Prompt
Lines from the top of the entries down to the line with "Image resolution: width=745" must be set down exactly as they stand, with both ends retained.

[Collected data]

--

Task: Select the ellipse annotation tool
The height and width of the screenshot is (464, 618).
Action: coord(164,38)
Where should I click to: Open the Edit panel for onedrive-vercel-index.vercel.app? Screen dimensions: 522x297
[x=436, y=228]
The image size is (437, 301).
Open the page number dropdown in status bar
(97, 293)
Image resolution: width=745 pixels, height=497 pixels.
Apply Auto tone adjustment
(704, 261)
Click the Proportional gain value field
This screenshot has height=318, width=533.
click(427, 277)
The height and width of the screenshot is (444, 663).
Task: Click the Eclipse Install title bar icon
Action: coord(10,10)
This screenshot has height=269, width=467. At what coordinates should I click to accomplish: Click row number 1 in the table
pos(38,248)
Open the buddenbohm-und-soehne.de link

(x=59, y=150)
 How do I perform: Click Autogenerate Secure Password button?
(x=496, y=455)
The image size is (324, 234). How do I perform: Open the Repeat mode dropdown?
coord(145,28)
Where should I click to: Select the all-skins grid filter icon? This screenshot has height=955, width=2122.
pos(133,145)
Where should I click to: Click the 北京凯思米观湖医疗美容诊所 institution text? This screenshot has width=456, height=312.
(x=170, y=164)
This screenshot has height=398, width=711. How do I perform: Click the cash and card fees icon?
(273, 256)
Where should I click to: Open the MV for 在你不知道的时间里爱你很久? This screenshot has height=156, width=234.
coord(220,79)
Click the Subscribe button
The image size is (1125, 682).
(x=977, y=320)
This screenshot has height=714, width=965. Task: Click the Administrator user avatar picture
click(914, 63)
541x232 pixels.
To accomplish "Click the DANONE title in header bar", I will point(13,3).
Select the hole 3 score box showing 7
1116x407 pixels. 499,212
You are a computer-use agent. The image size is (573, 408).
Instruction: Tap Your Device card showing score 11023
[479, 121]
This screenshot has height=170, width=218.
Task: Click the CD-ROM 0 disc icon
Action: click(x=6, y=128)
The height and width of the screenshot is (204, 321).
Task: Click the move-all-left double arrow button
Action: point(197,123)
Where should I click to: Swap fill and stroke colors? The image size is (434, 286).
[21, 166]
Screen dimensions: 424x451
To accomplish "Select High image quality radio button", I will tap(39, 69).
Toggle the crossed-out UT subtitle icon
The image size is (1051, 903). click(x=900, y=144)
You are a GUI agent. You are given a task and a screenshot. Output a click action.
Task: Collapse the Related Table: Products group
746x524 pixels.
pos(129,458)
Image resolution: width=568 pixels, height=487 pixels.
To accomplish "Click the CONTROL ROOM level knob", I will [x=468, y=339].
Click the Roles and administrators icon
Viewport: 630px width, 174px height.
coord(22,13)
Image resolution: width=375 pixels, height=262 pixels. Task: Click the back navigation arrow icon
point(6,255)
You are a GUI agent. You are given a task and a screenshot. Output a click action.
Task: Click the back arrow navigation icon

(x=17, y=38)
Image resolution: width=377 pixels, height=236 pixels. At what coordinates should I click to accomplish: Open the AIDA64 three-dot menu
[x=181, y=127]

--

Worked solution
Task: Select the ellipse annotation tool
The height and width of the screenshot is (464, 618).
Action: coord(164,38)
Where should I click to: Open the Edit panel for onedrive-vercel-index.vercel.app? Screen dimensions: 522x297
[x=436, y=228]
The image size is (437, 301).
Open the page number dropdown in status bar
(97, 293)
Image resolution: width=745 pixels, height=497 pixels.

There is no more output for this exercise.